Task requirements – Your response must be made up of each line in the data below that contains the string "will".
────
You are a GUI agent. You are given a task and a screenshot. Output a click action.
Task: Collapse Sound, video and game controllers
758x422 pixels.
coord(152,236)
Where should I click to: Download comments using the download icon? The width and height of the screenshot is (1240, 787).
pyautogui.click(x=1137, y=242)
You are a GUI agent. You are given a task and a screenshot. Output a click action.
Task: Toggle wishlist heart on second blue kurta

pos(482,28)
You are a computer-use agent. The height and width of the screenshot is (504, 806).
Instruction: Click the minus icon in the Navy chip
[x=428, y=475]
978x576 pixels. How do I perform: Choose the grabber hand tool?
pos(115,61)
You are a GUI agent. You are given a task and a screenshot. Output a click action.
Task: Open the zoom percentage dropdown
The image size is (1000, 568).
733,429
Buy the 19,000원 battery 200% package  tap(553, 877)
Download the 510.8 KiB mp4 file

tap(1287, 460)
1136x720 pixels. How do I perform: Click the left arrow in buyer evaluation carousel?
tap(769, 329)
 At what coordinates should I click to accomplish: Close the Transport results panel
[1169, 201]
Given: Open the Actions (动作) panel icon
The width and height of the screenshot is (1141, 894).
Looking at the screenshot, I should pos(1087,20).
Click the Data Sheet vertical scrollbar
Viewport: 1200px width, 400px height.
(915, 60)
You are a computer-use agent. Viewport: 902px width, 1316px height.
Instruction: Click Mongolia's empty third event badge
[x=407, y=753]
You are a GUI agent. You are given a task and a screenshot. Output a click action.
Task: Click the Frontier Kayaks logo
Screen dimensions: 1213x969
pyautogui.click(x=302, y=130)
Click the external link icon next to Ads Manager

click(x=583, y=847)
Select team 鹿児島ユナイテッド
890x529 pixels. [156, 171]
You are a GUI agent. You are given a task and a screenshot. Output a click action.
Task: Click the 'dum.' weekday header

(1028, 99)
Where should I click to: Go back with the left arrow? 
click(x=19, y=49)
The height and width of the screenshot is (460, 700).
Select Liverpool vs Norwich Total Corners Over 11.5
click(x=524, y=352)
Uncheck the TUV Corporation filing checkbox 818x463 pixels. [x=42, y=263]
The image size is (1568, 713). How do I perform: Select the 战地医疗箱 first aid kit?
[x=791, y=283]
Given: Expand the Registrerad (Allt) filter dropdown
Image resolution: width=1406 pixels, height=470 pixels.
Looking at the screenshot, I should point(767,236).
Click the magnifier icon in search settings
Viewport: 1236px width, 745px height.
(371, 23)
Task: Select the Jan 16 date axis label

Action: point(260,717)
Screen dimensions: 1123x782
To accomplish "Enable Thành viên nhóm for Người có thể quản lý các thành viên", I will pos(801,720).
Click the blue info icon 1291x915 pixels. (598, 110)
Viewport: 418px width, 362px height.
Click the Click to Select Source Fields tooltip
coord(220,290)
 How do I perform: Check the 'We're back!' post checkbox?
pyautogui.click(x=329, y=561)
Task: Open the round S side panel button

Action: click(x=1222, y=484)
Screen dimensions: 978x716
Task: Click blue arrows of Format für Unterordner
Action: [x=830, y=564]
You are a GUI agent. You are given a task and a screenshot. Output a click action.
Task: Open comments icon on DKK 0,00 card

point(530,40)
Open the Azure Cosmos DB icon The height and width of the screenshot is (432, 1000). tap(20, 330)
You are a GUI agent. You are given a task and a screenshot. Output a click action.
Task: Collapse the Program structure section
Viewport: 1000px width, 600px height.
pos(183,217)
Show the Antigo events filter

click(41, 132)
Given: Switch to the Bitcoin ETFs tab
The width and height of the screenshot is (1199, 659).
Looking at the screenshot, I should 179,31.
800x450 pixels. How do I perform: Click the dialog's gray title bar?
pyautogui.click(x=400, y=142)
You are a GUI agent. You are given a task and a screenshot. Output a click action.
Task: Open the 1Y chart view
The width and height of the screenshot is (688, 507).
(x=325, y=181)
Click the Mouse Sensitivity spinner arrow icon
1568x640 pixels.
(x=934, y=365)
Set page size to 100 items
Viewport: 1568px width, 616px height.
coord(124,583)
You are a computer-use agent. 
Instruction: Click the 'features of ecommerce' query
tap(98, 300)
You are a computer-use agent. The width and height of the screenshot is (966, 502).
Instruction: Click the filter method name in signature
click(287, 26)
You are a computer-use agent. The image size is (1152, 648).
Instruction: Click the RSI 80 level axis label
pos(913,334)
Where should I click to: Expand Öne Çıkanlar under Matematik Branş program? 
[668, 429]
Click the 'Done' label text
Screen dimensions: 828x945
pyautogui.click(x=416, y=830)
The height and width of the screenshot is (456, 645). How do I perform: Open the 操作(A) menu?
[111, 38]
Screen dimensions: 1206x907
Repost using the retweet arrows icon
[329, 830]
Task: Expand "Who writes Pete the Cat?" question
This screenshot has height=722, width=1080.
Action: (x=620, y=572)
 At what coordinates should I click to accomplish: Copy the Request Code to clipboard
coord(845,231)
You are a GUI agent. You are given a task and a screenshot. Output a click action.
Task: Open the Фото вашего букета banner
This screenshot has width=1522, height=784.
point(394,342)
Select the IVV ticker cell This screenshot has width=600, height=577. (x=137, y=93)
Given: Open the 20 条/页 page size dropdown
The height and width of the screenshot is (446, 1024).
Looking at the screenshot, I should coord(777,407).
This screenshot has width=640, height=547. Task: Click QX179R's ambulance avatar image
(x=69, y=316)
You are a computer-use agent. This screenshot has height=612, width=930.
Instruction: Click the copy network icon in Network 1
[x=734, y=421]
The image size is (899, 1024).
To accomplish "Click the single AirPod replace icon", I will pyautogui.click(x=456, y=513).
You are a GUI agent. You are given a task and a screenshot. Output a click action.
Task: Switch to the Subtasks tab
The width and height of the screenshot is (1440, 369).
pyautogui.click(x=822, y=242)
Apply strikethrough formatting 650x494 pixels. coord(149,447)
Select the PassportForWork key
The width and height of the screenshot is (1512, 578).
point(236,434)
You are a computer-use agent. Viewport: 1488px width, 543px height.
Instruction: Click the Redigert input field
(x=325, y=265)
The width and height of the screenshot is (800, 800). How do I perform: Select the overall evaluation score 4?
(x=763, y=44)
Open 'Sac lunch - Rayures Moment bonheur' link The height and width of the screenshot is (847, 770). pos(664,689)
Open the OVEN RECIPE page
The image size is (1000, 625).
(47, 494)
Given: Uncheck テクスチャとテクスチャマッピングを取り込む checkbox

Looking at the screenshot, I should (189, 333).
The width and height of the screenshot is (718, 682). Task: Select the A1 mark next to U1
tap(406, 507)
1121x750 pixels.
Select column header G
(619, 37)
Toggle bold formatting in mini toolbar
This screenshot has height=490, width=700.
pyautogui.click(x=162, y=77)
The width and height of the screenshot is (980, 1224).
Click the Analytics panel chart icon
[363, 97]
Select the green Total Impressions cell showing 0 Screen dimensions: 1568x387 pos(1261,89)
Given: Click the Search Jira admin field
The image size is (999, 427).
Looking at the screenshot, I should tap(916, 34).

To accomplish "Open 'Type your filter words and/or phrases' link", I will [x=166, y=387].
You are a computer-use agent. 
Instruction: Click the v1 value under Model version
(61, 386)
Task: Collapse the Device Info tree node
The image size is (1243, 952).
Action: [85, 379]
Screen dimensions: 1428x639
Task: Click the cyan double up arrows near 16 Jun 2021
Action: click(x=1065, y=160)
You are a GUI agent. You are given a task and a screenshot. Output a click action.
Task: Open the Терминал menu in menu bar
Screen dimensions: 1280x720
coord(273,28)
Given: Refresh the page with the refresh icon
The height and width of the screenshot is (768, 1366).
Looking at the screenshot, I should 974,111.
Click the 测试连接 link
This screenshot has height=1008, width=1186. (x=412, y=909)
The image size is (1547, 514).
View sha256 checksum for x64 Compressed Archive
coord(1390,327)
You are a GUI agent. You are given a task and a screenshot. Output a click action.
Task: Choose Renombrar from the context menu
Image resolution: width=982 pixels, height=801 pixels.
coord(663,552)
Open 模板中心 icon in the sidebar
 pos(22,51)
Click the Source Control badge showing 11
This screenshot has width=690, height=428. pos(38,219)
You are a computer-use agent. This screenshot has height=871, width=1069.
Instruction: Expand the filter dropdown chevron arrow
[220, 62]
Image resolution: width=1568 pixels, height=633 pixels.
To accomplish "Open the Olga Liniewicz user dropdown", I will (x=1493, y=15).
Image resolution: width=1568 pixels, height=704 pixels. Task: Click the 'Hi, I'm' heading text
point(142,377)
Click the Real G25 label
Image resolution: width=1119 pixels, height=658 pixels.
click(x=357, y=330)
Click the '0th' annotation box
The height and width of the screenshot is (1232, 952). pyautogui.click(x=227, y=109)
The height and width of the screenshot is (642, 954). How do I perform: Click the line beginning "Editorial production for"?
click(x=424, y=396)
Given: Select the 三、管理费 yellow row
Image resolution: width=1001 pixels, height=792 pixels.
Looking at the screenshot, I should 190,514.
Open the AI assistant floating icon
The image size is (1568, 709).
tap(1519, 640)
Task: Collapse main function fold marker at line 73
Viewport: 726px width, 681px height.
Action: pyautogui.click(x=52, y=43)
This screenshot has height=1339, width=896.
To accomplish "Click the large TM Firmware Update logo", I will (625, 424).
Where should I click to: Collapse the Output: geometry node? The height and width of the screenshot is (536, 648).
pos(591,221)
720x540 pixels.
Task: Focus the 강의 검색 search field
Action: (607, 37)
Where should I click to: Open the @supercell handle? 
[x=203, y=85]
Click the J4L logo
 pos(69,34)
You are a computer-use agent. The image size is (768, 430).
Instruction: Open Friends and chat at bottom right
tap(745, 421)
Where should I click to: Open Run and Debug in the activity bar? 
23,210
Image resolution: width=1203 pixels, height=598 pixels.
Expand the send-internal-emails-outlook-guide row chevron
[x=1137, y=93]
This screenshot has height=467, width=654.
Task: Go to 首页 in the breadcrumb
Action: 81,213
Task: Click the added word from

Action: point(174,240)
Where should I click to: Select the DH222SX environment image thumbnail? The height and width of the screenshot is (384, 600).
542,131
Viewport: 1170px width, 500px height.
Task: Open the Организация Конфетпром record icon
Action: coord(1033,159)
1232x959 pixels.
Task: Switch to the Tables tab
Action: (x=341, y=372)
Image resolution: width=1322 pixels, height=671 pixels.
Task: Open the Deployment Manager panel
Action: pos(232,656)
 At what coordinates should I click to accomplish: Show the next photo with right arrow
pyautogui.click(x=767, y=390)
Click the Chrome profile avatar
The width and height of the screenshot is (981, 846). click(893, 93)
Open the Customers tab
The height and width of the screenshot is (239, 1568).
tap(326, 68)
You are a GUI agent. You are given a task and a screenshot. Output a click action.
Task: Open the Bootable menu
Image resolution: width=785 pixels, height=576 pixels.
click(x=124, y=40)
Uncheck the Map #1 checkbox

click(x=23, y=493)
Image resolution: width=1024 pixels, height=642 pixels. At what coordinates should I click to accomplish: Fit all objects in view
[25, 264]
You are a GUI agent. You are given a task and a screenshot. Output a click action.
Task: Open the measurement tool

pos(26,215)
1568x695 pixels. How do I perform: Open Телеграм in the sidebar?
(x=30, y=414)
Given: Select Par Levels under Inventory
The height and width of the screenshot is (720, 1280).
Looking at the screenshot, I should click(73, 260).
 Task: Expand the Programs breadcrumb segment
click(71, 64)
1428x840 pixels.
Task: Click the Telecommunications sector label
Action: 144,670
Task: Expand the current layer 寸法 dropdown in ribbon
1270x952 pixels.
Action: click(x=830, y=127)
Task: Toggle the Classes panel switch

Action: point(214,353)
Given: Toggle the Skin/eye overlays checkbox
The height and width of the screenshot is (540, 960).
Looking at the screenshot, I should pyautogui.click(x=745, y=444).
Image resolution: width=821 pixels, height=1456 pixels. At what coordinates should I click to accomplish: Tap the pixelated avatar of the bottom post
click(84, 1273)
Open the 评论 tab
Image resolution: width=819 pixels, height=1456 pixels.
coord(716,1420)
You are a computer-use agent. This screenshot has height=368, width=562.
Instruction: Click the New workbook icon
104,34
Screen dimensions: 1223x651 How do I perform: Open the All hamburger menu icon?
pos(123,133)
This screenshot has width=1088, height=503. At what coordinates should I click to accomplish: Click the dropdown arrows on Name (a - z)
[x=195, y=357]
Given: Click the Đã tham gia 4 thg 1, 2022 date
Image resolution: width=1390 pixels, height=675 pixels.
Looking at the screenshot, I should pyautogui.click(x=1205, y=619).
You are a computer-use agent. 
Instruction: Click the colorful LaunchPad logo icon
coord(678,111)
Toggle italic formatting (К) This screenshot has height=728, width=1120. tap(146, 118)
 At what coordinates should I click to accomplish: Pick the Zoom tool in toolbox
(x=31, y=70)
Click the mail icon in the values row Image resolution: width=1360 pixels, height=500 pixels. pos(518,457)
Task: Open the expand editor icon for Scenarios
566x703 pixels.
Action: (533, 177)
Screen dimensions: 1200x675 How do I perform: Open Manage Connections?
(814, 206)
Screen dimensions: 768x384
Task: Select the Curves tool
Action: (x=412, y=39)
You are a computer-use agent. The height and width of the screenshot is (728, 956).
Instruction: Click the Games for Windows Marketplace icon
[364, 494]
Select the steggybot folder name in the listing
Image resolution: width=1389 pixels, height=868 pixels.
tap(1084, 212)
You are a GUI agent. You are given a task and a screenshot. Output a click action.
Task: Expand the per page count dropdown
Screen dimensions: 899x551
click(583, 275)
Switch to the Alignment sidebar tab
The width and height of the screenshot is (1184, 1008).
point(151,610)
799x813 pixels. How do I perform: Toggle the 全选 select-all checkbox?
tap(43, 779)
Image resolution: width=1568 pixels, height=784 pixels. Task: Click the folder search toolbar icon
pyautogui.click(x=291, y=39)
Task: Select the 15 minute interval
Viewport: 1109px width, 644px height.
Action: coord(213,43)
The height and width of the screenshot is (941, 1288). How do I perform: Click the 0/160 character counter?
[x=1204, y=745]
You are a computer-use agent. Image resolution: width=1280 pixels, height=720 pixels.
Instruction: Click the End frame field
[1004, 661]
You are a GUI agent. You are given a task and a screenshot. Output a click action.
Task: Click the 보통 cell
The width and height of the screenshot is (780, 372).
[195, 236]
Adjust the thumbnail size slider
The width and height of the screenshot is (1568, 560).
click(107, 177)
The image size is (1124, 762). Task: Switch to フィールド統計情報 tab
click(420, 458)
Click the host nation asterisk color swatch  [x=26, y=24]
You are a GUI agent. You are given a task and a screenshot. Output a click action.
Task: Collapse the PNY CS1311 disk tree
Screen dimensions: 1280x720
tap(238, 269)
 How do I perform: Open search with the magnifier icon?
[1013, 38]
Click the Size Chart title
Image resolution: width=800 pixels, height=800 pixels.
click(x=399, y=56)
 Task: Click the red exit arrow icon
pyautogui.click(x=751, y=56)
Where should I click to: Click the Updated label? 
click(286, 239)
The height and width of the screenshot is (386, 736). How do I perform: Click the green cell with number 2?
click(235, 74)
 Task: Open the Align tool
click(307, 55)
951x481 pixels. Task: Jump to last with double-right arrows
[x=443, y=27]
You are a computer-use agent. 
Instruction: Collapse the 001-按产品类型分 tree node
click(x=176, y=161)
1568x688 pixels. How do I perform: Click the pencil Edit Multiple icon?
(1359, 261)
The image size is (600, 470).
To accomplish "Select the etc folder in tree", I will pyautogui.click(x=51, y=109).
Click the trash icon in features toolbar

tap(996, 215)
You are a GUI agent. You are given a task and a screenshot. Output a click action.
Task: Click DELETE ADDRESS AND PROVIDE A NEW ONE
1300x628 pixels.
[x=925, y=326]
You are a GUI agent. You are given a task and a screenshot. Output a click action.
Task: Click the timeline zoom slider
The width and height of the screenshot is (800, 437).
────
Task solution –
To accomplish "Enable Thành viên nhóm for Người có thể quản lý các thành viên", I will pos(801,720).
To accomplish "Click the single AirPod replace icon", I will pyautogui.click(x=456, y=513).
To accomplish "Open 'Type your filter words and/or phrases' link", I will [x=166, y=387].
To accomplish "Open the Olga Liniewicz user dropdown", I will (x=1493, y=15).
To accomplish "Click the large TM Firmware Update logo", I will (625, 424).
To accomplish "Select the etc folder in tree", I will pyautogui.click(x=51, y=109).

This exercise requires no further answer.